Vomit Play (Rainbow Showers)

Vomit Play (Rainbow Showers)

Vomit play (Rainbow Showers)is sexual play that involves vomit.

The Appeal:

  • The Taboo: As vomit is not culturally valued, those that engage in play with vomit may find they become aroused due to breaking cultural taboos.
  • Humiliation Play: Those who choose to be vomited upon may get turned on by the humiliation of the act. Those who choose to vomit upon another may be aroused by humiliating someone else.
  • Sounds: For some, the arousal from vomit play comes from the noises that are made during the process of vomiting.
  • Physiological Feeling: For the partner who is vomiting, there can be arousal felt due to the physiological feeling of release.
  • Other Factors: Other factors that may induce arousal during vomit play are the smell, temperature, colors and texture of the vomit.

Safety: Although there is little known about the effects of vomiting on someone else, continuous vomiting (vomiting on a regular basis) can result in stomach acid eating away at teeth, and tissues in the mouth, throat and stomach. Because of the negative consequences of stomach acid on the body, the ingestion of vomit during play is not recommended. Additionally, continuous vomiting can result in malnutrition and dehydration which can lead to hair, skin, nail, and cardiovascular complications. For these reasons it is important to make sure that proper diet and fluid intake are followed before and after play. Overuse of vomit-inducing agents like ipecac can lead to disorders of the muscles and heart.

Important Note: It is essential that players establish consent and discuss boundaries before engaging in any type of sexual play.

A Normal Variation of Sexual Expression: Although culturally, vomit play may be considered abnormal, the only ‘normal’ element in the realm of human desire is variation — every human being will express their needs and desires in different forms. If the play is being done in a consensual and non-coercive manner, then it is simply another variation in human desire, regardless of how it fits in with societal taboos or expectations of normalcy.

Counseling: Because vomit play is a part of natural variation within the realm of human desire, counseling is not necessary if the players do not feel it necessary. However, if counseling is sought specifically to understand more about the desire, or for any sort of issue (sexual or non-sexual) where vomit play may come up, it is important to seek a sex-positive counselor or therapist as they are specifically trained to create a comfortable space in which to discuss the activity.
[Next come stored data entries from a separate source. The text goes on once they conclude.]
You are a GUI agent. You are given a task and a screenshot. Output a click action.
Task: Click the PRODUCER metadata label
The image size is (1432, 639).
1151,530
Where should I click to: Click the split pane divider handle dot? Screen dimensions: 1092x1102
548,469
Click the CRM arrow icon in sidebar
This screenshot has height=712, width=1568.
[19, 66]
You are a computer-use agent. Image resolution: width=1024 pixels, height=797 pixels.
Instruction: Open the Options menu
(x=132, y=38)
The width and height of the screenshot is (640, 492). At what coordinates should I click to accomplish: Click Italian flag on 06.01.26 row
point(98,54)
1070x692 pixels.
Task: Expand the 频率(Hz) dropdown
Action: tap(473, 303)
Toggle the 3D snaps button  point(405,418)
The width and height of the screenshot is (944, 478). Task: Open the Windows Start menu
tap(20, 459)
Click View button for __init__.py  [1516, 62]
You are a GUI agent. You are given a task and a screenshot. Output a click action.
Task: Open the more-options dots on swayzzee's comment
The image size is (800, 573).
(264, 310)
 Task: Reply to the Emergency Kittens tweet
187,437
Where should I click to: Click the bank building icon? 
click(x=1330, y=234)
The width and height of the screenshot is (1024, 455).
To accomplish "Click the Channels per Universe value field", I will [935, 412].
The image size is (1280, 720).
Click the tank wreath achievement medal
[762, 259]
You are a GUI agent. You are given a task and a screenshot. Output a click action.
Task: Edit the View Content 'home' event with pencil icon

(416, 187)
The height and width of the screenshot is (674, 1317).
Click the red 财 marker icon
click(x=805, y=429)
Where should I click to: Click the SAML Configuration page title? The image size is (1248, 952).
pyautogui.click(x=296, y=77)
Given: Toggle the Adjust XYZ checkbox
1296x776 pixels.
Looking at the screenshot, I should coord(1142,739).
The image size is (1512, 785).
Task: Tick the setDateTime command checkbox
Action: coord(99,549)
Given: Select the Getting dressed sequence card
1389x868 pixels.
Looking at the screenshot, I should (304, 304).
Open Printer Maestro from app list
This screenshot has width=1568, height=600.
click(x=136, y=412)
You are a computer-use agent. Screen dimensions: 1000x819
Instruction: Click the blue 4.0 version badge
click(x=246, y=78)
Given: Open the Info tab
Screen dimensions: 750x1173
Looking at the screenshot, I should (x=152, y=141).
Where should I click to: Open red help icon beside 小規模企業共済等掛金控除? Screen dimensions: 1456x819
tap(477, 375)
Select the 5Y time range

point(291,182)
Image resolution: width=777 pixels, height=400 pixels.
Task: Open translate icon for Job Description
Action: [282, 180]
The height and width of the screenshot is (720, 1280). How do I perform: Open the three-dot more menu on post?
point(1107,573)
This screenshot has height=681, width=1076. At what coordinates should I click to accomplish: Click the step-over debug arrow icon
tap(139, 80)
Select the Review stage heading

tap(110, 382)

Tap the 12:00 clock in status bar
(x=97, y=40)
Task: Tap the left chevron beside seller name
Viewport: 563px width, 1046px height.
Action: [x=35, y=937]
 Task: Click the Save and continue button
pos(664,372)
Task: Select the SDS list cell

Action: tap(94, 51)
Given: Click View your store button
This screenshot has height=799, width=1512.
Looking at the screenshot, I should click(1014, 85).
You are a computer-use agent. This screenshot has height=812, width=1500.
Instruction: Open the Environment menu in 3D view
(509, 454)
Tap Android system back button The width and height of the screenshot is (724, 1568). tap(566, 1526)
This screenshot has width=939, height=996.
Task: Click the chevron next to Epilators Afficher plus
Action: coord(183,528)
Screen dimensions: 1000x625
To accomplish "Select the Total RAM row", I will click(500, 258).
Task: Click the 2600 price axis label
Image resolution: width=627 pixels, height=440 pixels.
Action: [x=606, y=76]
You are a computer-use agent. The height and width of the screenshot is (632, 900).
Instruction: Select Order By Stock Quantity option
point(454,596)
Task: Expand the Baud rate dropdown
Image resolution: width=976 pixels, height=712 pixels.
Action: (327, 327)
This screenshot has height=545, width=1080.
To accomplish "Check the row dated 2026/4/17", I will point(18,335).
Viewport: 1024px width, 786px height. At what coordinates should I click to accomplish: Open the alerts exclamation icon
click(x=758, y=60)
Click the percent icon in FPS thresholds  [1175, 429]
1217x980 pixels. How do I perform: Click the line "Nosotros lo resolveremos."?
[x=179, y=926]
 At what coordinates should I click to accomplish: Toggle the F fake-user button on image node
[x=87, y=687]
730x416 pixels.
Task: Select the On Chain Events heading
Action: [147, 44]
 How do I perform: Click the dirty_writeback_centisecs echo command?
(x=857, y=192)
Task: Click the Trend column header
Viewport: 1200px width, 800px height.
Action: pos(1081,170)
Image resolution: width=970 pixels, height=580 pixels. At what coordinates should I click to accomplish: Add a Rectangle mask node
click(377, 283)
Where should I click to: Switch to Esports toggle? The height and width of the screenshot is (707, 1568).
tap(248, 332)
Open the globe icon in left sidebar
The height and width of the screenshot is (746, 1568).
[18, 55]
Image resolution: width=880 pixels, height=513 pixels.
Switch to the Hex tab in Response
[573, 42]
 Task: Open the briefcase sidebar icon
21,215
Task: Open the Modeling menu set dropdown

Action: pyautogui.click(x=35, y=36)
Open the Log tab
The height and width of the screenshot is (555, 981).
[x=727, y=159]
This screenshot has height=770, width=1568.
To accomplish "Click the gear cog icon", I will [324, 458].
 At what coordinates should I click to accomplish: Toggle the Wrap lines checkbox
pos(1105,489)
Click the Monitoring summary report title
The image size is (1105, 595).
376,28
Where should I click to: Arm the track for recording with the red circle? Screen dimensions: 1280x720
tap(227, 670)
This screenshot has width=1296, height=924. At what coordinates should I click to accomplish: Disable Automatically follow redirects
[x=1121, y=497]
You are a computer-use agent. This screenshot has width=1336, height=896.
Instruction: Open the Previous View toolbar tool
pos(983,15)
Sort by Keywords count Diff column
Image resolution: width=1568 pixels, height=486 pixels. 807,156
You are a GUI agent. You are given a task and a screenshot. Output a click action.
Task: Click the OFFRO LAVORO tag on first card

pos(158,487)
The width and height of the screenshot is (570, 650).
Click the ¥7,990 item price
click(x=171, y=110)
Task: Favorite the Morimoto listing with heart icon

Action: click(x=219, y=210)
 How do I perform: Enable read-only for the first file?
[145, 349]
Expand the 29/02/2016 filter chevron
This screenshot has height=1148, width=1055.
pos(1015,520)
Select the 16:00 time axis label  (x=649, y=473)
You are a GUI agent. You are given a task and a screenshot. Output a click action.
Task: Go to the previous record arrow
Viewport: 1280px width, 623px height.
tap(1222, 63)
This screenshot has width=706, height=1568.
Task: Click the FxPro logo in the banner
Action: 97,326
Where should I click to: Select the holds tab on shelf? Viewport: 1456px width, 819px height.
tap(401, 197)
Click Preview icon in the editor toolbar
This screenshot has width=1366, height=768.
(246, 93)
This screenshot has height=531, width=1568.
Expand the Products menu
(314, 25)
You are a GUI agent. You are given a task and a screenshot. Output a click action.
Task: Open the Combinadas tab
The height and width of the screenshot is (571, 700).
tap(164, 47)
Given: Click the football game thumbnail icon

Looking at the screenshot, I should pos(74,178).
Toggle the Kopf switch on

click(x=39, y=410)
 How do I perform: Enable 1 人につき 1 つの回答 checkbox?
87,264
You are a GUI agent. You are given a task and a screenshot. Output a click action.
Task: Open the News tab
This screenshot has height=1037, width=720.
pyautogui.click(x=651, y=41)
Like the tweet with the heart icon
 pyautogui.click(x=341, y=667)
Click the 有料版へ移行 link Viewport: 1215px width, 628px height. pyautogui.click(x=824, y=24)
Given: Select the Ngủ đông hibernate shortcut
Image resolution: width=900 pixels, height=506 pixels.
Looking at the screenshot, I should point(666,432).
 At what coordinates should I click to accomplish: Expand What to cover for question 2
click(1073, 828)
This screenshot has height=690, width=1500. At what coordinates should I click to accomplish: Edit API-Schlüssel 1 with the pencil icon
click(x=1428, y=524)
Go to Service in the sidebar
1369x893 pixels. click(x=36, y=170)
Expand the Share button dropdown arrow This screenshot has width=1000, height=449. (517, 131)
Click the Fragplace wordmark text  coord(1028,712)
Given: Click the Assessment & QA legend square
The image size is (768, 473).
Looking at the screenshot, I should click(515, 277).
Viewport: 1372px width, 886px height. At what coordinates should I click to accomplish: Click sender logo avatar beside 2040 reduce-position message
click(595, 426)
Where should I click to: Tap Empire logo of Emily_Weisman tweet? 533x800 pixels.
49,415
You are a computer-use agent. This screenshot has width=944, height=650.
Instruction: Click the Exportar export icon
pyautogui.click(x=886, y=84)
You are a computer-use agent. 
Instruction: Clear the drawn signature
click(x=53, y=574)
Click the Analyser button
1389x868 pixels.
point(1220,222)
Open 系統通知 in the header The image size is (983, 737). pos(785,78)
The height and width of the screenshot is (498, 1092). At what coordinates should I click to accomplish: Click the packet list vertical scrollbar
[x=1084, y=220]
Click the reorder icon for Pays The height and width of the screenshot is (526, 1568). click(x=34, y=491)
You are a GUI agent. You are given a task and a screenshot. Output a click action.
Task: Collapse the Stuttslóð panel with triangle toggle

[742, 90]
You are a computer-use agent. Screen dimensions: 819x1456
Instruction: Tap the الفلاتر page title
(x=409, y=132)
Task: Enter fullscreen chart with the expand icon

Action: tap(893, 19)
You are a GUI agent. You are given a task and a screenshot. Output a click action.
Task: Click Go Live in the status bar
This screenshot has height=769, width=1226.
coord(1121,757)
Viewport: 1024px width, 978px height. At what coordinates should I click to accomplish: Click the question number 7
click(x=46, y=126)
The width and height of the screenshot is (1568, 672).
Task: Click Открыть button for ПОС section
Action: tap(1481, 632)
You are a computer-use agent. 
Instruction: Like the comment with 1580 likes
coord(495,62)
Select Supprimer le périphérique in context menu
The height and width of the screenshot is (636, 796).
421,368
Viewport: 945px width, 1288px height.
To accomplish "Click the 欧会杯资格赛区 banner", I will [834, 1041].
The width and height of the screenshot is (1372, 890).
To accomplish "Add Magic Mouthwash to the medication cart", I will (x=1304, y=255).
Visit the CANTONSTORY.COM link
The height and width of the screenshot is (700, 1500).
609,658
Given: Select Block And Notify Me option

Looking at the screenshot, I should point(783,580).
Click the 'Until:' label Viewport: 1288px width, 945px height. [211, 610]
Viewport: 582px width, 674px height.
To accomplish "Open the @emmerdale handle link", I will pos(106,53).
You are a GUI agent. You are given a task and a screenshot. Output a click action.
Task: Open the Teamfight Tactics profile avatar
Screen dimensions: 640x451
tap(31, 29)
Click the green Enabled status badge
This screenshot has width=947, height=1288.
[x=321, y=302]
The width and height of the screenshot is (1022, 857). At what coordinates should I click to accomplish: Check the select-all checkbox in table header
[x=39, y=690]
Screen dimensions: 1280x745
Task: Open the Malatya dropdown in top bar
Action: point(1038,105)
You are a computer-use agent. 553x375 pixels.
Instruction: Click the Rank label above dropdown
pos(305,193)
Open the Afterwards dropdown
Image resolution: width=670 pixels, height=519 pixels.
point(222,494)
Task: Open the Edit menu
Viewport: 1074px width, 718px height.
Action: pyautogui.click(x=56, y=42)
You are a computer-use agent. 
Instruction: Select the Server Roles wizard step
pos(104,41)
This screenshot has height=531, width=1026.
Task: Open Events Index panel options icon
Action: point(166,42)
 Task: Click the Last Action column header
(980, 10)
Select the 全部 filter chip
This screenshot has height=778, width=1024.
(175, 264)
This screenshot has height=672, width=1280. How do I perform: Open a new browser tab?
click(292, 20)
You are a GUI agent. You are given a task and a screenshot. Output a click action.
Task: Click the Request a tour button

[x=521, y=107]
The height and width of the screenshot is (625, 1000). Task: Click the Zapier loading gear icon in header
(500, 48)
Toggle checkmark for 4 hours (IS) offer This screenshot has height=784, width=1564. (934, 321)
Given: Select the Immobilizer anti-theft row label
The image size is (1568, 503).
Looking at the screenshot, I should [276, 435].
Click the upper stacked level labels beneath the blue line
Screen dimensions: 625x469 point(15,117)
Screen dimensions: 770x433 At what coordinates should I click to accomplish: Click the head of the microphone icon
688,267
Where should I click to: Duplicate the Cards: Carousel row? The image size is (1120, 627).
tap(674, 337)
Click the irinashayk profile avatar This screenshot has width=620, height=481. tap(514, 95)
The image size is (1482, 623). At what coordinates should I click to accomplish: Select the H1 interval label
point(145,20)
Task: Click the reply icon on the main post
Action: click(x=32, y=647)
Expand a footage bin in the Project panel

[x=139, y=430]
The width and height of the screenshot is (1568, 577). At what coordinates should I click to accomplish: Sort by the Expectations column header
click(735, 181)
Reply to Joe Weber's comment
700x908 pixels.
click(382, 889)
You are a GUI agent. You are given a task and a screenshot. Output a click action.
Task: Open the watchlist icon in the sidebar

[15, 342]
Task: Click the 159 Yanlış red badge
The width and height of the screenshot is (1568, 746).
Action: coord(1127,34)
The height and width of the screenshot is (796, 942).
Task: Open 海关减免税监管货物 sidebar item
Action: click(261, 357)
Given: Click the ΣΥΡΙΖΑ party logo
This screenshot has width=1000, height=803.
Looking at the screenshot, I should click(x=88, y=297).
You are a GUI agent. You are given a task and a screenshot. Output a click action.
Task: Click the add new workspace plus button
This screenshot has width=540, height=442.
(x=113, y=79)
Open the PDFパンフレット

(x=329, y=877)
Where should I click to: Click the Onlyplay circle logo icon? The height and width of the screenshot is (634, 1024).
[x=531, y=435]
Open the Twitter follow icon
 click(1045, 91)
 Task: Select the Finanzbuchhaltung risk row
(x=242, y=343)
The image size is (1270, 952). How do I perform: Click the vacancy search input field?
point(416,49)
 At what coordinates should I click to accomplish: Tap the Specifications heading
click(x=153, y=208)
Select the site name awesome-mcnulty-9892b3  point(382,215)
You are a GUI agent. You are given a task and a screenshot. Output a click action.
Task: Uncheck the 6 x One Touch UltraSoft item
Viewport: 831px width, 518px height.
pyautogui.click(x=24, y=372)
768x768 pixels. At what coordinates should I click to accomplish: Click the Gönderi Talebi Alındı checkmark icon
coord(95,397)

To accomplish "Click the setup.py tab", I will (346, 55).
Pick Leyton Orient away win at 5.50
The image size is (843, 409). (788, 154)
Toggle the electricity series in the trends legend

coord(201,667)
When to Be Concerned: Although engaging in vomit play itself should not be a reason for concern, there are certain behaviors that may necessitate professional help. If you or a partner are engaging in any of the following behaviors, it may be time to seek the help of a sex-positive counselor or therapist:

  • If you find yourself fixated upon the play, obsessing over the play, or missing out on everyday activities (i.e. work, school, social activities, etc) to engage in the play.
  • If you need to engage in vomit play (including simply thinking about it) to feel fully sexually satisfied.
  • If you find yourself being coerced into engaging in the play when you don’t want to.
  • If you find yourself coercing others to engage in the play.
  • If you find yourself feeling resentful, angry, upset, mad, annoyed with your partner because she won’t either try vomit play, or will only engage in the behavior once or twice a year.